### Task to complete
How many lines of the entries below contain the string "Toggle"? State the number alone.

★ ★ ★ ★ ★ ★ ★

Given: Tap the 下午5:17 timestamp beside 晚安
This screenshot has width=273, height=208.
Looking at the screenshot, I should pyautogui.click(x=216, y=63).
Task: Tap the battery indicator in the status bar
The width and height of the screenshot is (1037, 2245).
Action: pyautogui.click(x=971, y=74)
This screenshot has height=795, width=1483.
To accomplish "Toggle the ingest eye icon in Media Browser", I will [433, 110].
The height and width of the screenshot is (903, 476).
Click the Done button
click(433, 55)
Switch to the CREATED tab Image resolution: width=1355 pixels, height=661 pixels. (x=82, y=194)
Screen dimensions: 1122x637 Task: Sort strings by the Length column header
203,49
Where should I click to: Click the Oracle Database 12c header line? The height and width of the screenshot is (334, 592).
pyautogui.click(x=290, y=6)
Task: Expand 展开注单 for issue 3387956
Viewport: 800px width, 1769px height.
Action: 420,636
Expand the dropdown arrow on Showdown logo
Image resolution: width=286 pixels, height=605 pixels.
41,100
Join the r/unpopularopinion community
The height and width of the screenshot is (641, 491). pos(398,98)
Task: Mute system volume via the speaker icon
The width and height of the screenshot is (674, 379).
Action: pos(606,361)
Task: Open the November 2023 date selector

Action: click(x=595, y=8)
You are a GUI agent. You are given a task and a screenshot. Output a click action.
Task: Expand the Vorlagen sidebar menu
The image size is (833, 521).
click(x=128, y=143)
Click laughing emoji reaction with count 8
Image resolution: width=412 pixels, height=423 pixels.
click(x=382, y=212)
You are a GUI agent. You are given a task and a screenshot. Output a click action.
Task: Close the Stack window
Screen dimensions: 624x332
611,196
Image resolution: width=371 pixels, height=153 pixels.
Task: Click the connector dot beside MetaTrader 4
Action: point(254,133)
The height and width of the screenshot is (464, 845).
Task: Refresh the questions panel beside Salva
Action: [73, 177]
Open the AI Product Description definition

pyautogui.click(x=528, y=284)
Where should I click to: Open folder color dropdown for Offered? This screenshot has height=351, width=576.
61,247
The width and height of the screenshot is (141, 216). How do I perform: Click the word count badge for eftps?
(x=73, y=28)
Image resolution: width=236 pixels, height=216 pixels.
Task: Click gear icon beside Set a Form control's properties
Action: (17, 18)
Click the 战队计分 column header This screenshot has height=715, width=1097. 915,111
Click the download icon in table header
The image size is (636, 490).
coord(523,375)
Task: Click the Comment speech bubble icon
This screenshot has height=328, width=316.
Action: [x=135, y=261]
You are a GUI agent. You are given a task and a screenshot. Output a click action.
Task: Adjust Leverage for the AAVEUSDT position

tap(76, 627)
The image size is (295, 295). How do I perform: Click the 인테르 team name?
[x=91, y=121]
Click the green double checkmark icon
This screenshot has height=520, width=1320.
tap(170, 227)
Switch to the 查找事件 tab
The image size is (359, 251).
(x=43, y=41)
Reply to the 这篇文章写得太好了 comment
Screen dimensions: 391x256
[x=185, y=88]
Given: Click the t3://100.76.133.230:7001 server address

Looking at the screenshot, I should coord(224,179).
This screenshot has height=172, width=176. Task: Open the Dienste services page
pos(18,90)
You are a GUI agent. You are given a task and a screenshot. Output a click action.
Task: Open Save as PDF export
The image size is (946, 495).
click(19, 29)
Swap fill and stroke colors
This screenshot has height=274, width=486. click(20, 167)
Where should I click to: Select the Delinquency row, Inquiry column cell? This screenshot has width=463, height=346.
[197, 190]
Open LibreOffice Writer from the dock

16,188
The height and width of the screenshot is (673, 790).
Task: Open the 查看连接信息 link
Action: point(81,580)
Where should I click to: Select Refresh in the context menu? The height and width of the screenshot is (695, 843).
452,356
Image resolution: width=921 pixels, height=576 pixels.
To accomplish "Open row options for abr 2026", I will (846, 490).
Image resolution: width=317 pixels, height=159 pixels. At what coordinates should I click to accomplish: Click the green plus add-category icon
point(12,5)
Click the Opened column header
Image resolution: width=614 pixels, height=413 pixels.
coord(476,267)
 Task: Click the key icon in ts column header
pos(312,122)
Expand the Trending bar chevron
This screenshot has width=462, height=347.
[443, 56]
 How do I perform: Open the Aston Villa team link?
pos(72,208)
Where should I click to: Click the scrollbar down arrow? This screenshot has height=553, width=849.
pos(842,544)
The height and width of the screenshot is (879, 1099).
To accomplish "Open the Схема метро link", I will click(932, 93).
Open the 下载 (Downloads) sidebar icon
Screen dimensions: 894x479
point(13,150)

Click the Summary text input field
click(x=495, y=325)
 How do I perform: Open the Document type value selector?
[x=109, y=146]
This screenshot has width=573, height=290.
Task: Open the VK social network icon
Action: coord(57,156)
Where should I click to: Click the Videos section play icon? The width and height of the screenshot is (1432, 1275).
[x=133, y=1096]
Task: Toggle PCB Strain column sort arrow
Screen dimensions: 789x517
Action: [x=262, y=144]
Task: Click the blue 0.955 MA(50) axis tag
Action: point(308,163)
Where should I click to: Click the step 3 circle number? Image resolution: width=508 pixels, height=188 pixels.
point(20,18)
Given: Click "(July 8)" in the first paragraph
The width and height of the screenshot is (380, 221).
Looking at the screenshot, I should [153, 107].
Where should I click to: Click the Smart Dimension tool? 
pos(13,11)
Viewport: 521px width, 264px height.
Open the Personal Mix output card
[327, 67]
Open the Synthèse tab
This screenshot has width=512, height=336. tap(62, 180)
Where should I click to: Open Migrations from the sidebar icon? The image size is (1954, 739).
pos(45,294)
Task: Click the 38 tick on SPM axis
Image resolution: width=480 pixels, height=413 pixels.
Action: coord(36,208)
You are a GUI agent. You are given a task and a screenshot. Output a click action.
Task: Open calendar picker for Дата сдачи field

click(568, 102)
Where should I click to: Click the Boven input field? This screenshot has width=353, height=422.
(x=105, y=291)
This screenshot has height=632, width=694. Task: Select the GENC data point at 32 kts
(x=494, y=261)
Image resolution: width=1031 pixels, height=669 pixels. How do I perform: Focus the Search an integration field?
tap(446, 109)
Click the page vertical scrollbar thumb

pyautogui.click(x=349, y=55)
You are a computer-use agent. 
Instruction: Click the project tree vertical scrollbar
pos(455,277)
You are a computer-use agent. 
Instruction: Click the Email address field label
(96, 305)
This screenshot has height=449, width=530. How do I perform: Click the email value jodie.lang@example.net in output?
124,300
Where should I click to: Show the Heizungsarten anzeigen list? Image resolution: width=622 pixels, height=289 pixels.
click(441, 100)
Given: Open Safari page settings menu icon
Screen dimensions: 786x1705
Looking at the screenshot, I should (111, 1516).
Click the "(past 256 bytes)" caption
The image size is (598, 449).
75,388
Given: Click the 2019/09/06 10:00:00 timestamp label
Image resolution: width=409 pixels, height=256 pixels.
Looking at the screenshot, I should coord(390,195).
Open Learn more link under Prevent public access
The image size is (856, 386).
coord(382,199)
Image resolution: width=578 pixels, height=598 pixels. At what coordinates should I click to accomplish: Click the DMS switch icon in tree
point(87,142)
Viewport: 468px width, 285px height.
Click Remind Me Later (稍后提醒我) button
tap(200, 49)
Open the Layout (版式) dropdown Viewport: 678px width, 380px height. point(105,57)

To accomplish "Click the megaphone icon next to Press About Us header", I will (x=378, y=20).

★ ★ ★ ★ ★ ★ ★

### Response
2